> [HOW TO COMPLETE THIS TASK]: Only the lines from the start of the entries through the line with "Click the folder" are wanted; please output them exactly.
### MATERIAL TO PROCESS
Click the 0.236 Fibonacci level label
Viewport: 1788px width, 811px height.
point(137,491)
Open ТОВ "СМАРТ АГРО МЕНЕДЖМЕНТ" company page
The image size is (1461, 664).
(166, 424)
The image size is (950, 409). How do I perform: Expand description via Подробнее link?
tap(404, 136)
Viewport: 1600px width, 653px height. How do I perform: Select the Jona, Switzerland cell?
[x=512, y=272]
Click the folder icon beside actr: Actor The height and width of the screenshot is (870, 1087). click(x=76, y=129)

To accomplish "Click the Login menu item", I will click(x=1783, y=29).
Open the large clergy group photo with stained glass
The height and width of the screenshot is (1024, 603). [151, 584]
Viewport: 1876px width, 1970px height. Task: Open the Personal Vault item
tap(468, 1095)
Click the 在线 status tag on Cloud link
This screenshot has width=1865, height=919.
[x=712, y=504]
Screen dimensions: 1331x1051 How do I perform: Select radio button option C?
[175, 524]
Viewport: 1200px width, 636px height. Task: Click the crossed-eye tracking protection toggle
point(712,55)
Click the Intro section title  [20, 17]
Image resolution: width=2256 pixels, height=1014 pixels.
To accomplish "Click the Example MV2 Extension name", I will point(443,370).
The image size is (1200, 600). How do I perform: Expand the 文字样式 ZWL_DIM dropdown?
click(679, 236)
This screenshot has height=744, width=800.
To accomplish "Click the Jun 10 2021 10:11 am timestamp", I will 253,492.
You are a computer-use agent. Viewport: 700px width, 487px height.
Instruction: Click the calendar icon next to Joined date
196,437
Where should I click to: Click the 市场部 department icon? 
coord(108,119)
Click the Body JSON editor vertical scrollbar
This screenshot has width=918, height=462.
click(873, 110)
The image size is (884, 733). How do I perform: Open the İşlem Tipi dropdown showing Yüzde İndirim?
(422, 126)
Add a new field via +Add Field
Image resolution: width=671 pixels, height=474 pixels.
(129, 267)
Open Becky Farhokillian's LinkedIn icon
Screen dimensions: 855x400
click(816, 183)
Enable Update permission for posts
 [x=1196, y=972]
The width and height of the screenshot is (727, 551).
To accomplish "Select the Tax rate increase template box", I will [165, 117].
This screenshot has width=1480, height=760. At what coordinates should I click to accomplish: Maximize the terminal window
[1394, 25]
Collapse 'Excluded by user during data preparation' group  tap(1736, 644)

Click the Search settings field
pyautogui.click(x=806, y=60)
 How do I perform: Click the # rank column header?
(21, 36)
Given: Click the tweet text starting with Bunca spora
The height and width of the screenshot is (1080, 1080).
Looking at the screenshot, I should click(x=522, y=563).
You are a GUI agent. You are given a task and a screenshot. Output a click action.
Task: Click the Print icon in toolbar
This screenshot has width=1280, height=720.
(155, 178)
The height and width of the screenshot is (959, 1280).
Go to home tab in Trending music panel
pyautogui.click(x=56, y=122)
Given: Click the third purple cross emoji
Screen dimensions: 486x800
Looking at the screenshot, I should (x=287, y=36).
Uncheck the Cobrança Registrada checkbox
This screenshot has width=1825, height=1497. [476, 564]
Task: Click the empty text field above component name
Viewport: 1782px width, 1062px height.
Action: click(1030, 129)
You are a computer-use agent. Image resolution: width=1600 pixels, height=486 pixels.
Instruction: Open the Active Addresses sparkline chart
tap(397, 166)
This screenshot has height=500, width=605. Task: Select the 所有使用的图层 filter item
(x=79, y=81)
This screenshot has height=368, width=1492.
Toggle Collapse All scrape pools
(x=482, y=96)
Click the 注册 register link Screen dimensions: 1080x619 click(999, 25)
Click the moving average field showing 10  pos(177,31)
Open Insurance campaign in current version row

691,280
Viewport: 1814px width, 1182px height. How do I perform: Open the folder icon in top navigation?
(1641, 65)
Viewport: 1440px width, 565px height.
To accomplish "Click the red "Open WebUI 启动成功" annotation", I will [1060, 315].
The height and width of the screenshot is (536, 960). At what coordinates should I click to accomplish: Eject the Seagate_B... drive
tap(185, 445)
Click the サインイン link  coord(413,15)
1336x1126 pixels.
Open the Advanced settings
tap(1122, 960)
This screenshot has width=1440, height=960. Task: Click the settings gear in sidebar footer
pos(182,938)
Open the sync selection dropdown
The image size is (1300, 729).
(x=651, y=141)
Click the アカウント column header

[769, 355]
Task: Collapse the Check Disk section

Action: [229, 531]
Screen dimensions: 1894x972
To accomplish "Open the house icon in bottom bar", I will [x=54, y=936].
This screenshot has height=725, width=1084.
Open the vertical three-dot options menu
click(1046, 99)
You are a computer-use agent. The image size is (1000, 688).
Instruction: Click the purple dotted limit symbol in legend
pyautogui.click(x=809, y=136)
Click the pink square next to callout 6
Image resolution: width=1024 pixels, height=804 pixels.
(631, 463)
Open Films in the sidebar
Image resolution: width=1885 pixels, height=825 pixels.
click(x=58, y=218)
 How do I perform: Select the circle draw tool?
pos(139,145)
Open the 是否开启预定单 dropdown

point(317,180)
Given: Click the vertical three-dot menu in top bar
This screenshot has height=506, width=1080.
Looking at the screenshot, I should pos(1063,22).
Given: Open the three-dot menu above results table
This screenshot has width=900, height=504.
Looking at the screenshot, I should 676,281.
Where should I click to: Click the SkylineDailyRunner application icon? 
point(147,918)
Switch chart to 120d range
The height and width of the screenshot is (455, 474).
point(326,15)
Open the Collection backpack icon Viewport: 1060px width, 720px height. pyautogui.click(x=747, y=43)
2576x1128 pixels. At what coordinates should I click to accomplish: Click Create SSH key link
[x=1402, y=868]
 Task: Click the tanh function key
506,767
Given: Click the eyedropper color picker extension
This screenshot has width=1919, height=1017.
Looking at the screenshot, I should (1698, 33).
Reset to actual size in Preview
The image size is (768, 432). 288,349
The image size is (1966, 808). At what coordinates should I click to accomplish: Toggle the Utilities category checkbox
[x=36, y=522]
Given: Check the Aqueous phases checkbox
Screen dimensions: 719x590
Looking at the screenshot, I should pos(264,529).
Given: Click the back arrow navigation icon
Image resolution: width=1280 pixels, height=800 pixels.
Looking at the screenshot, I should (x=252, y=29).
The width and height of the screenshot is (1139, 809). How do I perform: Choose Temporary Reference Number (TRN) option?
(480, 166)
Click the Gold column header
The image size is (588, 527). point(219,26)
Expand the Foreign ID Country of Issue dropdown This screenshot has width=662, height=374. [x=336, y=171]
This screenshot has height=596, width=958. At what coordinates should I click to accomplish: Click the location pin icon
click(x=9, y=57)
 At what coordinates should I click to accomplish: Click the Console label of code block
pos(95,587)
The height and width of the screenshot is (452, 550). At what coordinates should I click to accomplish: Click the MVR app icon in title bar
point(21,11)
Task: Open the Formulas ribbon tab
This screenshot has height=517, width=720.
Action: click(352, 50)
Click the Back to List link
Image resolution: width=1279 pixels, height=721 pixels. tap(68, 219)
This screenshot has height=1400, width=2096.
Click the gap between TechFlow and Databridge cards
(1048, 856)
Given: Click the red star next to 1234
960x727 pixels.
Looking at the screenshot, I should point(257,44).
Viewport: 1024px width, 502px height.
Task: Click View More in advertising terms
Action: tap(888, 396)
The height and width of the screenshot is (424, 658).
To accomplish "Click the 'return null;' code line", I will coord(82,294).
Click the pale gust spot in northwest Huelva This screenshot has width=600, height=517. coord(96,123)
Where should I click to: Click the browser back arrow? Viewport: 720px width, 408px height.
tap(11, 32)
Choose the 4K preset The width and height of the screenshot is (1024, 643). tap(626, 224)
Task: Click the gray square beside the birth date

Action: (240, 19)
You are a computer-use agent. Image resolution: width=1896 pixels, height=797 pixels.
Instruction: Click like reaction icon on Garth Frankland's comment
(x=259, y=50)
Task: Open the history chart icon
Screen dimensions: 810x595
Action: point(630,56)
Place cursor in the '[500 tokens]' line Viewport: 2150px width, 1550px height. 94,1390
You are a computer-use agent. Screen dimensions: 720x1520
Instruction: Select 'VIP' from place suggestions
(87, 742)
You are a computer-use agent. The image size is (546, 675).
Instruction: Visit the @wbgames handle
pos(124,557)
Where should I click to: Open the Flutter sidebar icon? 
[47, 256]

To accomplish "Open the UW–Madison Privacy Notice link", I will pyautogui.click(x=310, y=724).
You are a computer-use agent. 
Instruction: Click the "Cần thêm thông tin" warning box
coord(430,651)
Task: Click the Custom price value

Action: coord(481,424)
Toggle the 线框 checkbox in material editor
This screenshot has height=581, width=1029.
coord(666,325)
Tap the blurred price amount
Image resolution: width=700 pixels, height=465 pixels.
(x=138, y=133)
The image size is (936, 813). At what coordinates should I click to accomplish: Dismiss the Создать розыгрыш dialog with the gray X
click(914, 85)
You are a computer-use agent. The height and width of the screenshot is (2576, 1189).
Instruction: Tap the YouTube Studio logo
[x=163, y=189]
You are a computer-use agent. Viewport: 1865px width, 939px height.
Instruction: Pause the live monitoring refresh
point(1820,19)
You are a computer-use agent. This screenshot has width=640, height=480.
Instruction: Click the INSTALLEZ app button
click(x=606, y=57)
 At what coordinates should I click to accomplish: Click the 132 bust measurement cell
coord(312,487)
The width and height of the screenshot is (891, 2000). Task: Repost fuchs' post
######
> [YOUR SOLUTION]:
Click the 0.236 Fibonacci level label
Viewport: 1788px width, 811px height.
point(137,491)
Open ТОВ "СМАРТ АГРО МЕНЕДЖМЕНТ" company page
The image size is (1461, 664).
(166, 424)
The image size is (950, 409). How do I perform: Expand description via Подробнее link?
tap(404, 136)
Viewport: 1600px width, 653px height. How do I perform: Select the Jona, Switzerland cell?
[x=512, y=272]
Click the folder icon beside actr: Actor The height and width of the screenshot is (870, 1087). click(x=76, y=129)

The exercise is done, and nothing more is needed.